Canonical aktualisiert seine Entwicklungsplattform

Canonical hat Version 2.0 seines Launchpad-Systems freigegeben. Die Entwickler haben auch Bazaar in die Entwicklungsplattform integriert. Das Versionkontrollsystem erleichtert das Erstellen neuer Code-Zweige, in denen können neue Funktionen entwickelt und später in das Hauptprojekt integriert werden. Über eine Weboberfläche können die Code-Reviews vorgenommen werden. Außerdem bietet Launchpad 2.0 nun eine Mailinglisten-Funktion für die Projekte und Plug-ins, die unter der GPL stehen. Diese ermöglichen die Zusammenarbeit mit Projekten, die Bugzilla oder Trac verwenden, sind aber noch in der Betaphase. Ebenfalls noch in der Betaphase ist die Möglichkeit, das neue Restful-API zu testen. Dieses ermöglicht anderen Applikationen die Authentifizierung gegenüber Launchpad und anschließend auch die Änderung von Daten. Die entsprechende Python-Bibliothek ist bereits vorhanden.
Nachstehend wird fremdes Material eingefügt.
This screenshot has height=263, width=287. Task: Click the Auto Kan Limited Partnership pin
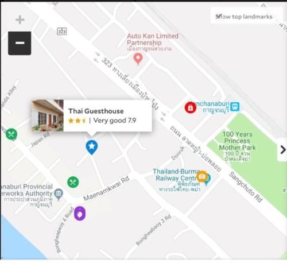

Interessierte, die die neuen Features testen wollen, müssen hierzu dem Beta-Team beitreten. Ursprünglich hatte Canonical Launchpad für die Arbeit an Ubuntu entwickelt. Inzwischen wird das System zur verteilten Entwicklung von einer Vielzahl an Projekten genutzt. Canonical-Chef Mark Shuttleworth hat auf der Oscon 2008 angekündigt, Launchpad nächstes Jahr als Open Source zu veröffentlichen.